### Work instructions
Images are to be excluded, and the rest of the data repeated exactly.

### Data for this task
= Beginning of Section =

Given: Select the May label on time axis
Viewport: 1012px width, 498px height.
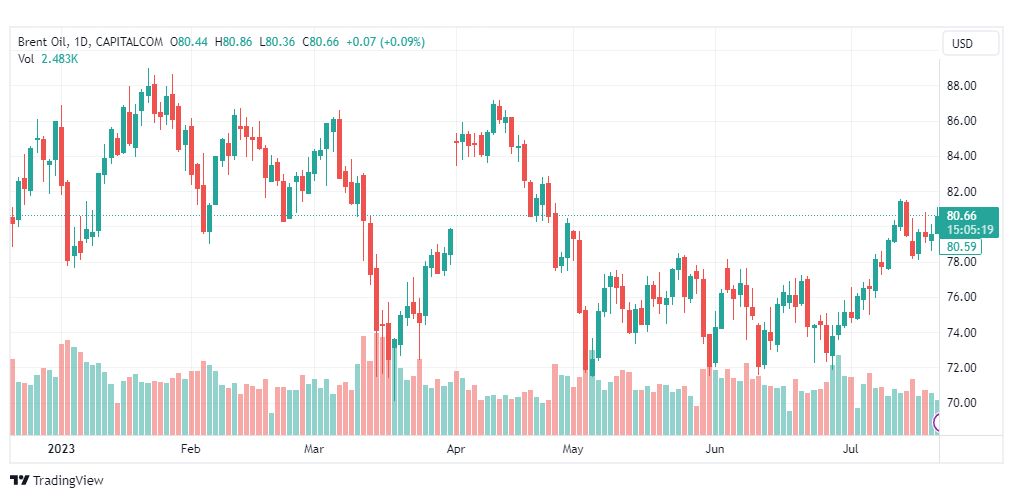Looking at the screenshot, I should click(572, 450).
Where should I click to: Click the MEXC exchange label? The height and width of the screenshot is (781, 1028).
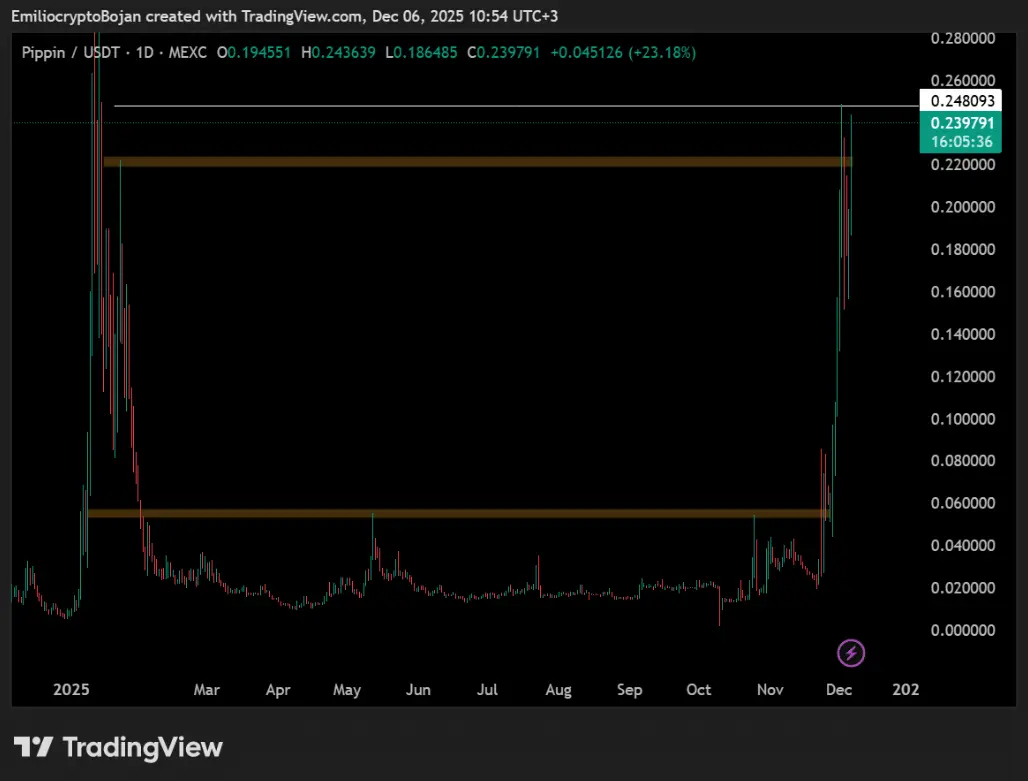[188, 52]
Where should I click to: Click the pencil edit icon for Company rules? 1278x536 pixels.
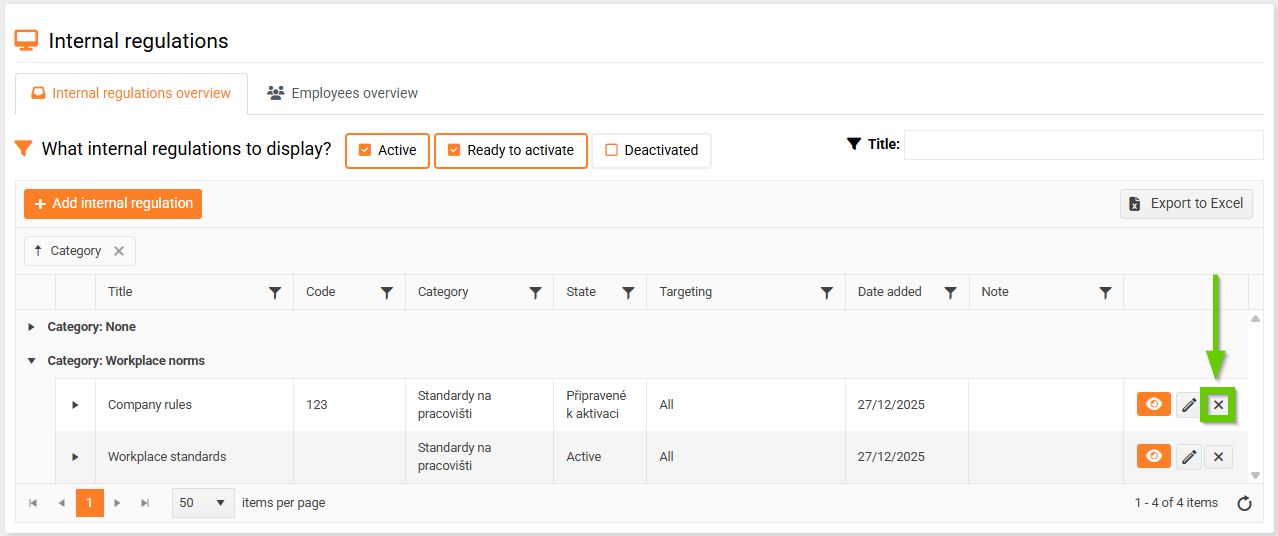1189,405
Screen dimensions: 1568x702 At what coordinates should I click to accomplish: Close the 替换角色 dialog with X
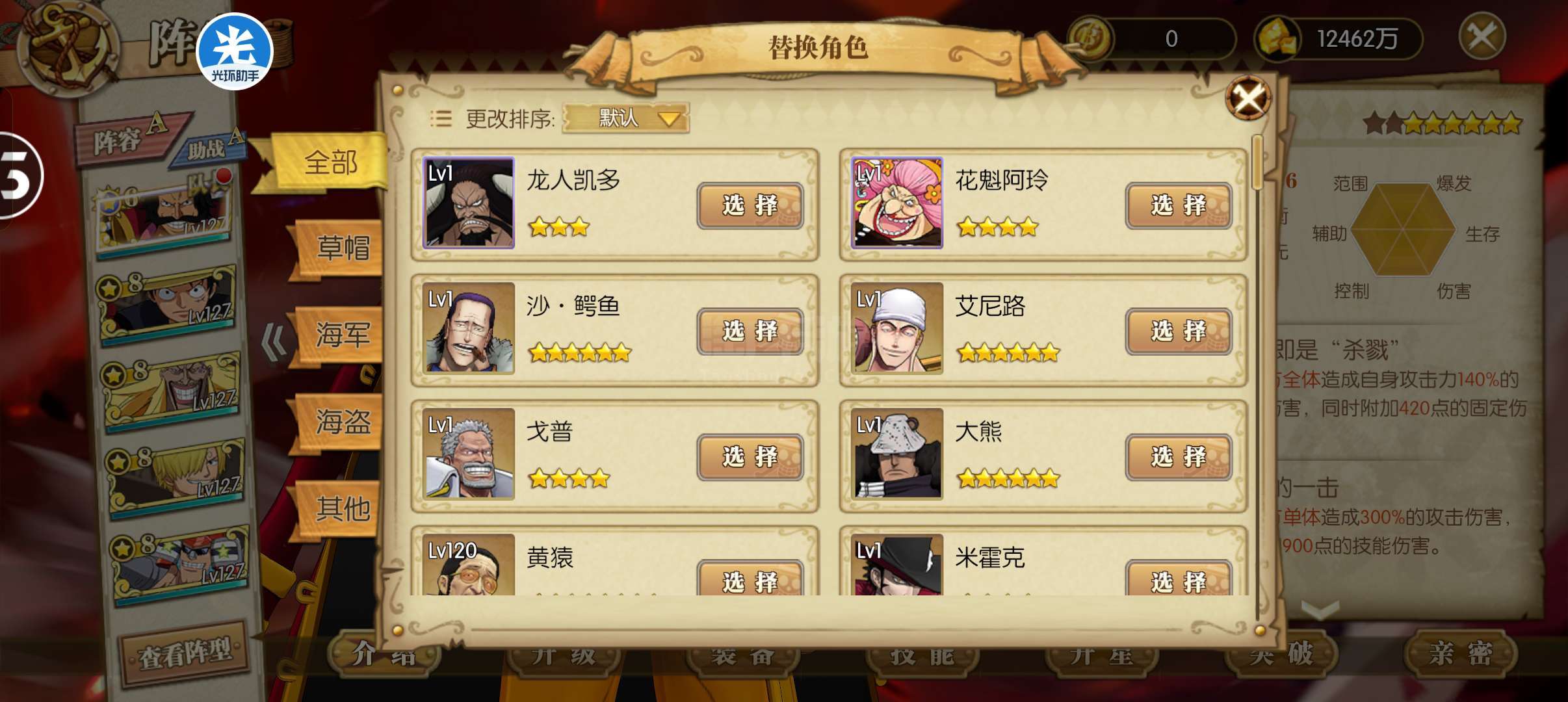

= End of Section =

### Final answer
Given: Select the May label on time axis
Viewport: 1012px width, 498px height.
Looking at the screenshot, I should click(572, 450).
Where should I click to: Click the MEXC exchange label? The height and width of the screenshot is (781, 1028).
[188, 52]
Where should I click to: Click the pencil edit icon for Company rules? 1278x536 pixels.
1189,405
Screen dimensions: 1568x702 At what coordinates should I click to accomplish: Close the 替换角色 dialog with X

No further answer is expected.